Thanks for the great comments.  I'll say this - I was really expecting to get slammed on what you refer to as our "novelistic writing style".  From what I can see, most writers on this website stick hard and fast to the rules of brevity in terms of action.  Norm and I (as you can see from our writing style) like to play around with that rule a little more.  Recently I posted a revision to the script where we reduced the length from 125 to 108 pages.  In that 17-page trim we did not cut one single scene.  A few lines of dialogue here and there, but probably 16 of those 17 pages were cut from the action.  I'm glad you were able to read the new version because I feel that we are still effectively able to evoke tone with compromising (too badly) the structure of the script.  

Side note:  I suspect your thoughts on how 'professional readers' view this topic are true.  Last year we submitted the script to a small contest that purports to have 'industry professionals' reading all scripts.  Each reader (there were three) filled out an evaluation form and provided some comments at the bottom.  One reader specifically had almost nothing good to say about the script in the comment section.  She berated us for the format of the script, over and over.  I wish I had her comments here with me so I could quote her, but nevertheless it was clear she did not like the liberty we took in writing the action so long.  What I found interesting though was that her 'scorecard' up above was quite good.  With the exception of the Format score, she rated us high in story, character development, concept, tone, etc.  The very last thing on this sheet of paper was a question:  Would you recommend this script?  Her answer: NO!  To me, that's funny.  According to her own scoring, she liked basically everything about the script with the exception of the way we formatted it, and because of that she was not willing to pass it along.  That's Hollywood for you, I guess.

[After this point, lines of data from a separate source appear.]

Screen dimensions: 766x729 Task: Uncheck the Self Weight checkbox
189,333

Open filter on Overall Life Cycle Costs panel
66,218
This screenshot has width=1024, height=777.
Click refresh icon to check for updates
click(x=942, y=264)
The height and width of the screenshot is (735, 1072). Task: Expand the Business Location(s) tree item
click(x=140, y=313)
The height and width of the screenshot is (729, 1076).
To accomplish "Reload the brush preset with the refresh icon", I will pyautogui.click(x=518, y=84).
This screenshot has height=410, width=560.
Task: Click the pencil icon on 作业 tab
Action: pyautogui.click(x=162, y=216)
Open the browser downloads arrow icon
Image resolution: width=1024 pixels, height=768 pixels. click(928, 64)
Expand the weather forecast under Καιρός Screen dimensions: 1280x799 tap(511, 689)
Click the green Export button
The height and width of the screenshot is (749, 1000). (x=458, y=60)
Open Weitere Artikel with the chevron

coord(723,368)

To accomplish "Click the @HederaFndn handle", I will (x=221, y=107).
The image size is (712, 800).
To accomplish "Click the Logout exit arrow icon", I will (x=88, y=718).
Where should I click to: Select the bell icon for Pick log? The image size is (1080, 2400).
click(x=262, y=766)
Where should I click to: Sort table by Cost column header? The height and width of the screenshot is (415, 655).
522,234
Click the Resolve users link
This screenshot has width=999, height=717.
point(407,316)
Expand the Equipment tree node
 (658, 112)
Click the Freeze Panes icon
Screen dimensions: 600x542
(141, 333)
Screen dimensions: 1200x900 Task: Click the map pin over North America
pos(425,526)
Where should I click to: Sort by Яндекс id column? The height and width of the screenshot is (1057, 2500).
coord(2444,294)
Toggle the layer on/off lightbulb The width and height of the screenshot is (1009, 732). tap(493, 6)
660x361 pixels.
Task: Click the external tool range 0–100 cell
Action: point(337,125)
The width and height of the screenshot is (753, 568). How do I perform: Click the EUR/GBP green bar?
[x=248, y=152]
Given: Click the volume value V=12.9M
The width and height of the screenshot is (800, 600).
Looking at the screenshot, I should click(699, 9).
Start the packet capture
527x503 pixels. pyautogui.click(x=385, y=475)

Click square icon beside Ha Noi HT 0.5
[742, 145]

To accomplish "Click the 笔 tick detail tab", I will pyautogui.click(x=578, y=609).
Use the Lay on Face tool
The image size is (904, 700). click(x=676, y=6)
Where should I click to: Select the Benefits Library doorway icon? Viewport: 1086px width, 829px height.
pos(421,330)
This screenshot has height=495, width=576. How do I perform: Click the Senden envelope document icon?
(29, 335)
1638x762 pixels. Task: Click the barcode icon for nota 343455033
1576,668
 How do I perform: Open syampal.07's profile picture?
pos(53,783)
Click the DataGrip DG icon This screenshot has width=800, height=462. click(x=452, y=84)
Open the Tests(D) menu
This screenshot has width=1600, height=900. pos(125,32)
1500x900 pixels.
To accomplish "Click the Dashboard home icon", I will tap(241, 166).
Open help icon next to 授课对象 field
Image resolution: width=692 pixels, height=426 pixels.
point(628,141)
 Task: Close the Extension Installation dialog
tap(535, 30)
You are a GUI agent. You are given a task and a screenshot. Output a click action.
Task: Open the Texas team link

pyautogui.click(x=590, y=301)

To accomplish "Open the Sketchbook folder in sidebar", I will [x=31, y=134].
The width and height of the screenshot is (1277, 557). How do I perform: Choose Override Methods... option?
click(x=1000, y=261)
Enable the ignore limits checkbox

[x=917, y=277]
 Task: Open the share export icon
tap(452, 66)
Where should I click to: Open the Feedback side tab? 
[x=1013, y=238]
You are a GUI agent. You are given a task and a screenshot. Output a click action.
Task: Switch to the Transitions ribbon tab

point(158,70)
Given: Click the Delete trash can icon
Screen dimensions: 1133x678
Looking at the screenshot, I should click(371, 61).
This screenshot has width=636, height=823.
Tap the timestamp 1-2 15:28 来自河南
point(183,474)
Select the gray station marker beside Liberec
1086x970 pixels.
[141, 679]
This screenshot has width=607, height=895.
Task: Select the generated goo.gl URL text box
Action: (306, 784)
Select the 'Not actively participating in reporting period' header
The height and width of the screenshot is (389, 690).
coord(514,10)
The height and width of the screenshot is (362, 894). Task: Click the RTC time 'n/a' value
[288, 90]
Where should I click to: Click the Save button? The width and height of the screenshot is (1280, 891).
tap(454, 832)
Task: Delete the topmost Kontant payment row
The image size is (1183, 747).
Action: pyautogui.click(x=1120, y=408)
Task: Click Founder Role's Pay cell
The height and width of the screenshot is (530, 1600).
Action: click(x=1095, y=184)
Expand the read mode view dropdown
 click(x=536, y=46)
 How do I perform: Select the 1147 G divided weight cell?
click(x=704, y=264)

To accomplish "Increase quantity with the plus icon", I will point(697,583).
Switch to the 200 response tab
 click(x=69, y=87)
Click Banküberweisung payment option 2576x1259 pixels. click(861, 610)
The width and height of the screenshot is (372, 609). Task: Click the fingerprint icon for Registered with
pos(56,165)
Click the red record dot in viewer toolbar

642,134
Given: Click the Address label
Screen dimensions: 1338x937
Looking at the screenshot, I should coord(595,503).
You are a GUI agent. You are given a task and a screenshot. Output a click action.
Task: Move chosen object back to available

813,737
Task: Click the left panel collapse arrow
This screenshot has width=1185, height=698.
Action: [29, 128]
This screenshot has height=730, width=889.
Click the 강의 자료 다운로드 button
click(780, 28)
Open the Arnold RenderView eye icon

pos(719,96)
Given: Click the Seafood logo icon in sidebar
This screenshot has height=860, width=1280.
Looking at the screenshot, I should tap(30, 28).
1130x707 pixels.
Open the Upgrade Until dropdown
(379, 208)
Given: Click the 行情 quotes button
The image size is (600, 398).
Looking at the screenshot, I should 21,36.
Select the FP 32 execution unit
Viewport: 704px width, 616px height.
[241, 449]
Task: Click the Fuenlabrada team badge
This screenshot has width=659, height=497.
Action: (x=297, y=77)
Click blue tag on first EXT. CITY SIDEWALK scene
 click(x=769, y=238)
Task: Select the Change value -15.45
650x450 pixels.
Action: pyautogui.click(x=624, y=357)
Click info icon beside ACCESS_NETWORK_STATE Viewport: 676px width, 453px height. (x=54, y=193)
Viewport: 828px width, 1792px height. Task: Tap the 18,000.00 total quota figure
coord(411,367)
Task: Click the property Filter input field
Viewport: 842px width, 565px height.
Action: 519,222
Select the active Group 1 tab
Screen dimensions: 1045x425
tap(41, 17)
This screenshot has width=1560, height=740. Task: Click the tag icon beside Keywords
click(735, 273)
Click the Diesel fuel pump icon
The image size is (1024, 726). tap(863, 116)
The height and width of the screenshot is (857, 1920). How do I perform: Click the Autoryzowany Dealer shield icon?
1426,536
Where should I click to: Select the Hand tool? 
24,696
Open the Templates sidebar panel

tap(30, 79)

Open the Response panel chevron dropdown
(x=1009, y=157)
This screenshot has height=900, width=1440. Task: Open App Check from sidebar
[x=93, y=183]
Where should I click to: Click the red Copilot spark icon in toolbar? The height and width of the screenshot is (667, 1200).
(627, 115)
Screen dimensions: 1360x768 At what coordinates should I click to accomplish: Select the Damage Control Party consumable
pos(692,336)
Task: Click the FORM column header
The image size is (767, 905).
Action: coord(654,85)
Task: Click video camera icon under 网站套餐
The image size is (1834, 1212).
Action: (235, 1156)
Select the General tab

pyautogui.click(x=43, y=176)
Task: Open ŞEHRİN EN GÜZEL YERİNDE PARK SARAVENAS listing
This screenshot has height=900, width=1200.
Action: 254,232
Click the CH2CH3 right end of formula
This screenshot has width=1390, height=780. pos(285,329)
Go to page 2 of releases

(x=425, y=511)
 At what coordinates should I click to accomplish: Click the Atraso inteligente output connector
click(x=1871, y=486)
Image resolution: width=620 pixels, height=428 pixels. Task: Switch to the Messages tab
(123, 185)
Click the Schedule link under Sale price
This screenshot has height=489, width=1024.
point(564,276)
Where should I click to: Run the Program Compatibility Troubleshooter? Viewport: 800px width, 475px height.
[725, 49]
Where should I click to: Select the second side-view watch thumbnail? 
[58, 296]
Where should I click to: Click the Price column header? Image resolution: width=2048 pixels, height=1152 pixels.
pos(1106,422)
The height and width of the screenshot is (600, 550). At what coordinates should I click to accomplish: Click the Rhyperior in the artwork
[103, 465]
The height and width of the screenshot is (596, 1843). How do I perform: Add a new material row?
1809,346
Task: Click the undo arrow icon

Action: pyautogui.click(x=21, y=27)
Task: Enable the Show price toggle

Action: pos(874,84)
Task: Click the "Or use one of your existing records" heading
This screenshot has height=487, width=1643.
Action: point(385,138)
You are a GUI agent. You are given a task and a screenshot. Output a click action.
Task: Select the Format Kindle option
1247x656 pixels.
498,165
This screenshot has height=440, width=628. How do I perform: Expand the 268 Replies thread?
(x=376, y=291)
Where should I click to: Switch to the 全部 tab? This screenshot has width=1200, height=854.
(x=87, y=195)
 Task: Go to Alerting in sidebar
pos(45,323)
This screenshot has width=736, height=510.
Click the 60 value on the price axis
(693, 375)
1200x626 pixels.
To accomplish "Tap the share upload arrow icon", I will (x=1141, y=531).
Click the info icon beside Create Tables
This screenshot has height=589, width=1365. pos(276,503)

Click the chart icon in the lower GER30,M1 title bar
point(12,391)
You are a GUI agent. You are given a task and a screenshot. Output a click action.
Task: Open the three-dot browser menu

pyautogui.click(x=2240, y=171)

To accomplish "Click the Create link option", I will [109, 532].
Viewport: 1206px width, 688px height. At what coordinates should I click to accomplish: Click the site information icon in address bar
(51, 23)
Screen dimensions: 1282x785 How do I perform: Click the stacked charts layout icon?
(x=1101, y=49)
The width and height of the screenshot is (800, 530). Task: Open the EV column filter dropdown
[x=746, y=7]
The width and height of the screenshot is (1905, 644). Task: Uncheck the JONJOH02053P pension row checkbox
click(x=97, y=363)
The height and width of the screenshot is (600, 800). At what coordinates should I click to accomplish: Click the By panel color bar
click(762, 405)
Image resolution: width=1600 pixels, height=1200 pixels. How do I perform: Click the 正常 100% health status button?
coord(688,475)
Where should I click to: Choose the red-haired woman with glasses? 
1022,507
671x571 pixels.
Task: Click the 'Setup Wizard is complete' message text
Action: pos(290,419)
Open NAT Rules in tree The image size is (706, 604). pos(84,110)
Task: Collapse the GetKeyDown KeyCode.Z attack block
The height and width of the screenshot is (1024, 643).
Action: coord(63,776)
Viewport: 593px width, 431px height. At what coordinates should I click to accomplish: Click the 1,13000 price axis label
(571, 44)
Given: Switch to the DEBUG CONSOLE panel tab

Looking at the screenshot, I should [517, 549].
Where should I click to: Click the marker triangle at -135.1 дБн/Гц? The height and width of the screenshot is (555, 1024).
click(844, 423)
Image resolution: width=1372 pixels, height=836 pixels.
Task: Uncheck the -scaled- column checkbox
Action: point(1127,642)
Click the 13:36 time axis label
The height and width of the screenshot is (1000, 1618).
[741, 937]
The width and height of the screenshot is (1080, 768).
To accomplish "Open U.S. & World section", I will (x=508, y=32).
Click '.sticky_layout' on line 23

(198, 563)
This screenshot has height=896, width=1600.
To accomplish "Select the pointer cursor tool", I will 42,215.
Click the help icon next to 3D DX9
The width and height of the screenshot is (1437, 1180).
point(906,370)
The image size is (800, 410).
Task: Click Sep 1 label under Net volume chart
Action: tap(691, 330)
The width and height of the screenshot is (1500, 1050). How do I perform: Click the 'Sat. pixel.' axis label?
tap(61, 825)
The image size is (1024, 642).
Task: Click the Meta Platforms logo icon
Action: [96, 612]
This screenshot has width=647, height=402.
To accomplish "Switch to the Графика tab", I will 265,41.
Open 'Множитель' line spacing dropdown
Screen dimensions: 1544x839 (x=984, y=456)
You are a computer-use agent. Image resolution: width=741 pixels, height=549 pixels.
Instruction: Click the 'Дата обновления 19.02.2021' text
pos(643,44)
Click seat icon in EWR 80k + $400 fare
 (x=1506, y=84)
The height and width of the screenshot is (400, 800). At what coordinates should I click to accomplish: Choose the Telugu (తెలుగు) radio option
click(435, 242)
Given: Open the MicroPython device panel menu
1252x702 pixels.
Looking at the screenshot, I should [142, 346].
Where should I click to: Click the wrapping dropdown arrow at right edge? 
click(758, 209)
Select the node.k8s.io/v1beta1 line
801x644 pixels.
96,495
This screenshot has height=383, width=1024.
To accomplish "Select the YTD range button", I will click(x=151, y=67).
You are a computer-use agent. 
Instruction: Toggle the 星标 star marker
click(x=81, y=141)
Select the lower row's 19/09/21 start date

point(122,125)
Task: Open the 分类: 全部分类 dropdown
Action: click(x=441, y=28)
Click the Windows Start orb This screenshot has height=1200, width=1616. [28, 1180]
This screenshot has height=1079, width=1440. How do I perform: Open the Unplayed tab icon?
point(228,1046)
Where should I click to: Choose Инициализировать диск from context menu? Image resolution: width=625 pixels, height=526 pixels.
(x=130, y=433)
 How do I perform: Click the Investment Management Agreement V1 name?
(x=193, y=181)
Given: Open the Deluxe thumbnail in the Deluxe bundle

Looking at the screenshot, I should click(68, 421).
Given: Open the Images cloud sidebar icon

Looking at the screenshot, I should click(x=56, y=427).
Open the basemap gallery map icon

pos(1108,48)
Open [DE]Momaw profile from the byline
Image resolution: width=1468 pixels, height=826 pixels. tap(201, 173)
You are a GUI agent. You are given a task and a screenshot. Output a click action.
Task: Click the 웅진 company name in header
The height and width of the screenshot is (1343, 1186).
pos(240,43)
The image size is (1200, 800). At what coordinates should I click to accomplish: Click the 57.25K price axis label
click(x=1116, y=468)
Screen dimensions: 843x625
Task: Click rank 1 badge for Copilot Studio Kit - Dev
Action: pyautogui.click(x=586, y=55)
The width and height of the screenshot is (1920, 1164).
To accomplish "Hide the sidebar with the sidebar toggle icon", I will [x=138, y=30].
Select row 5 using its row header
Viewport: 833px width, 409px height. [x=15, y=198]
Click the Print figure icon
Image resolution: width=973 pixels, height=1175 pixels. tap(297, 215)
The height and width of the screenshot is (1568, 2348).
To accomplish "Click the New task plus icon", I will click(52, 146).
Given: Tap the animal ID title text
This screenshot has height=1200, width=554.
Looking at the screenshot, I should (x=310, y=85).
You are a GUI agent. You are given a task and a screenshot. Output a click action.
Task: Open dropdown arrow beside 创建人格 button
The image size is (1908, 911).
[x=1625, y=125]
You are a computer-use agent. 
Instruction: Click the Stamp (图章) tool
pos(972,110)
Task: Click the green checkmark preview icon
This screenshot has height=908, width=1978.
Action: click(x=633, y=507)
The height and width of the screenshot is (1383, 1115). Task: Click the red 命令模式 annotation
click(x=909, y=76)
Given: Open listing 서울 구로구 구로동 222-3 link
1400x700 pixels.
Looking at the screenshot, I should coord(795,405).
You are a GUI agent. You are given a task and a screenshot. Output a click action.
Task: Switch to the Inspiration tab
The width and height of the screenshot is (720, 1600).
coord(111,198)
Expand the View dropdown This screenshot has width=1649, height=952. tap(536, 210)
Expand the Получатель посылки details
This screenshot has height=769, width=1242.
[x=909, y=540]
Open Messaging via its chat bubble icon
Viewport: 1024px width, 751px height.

It is fair to say, however, that we were somewhat indulgent in that arena.  This happened before we made the 17-page cut.  It likely came off to her as very 'in your face' which she may have found offensive and therefore caused such a harsh reaction.   Like I said before, I think the new version is a great compromise, and it simply reads better.  Ideally, Norm and I intend on producing this ourselves, so the idea of conforming just for the sake of conforming, doesn't really appeal to us.  But, if our dreams are to be smashed and we must settle on shopping the script (perish the thought ), we'll have to really consider giving it one more trim.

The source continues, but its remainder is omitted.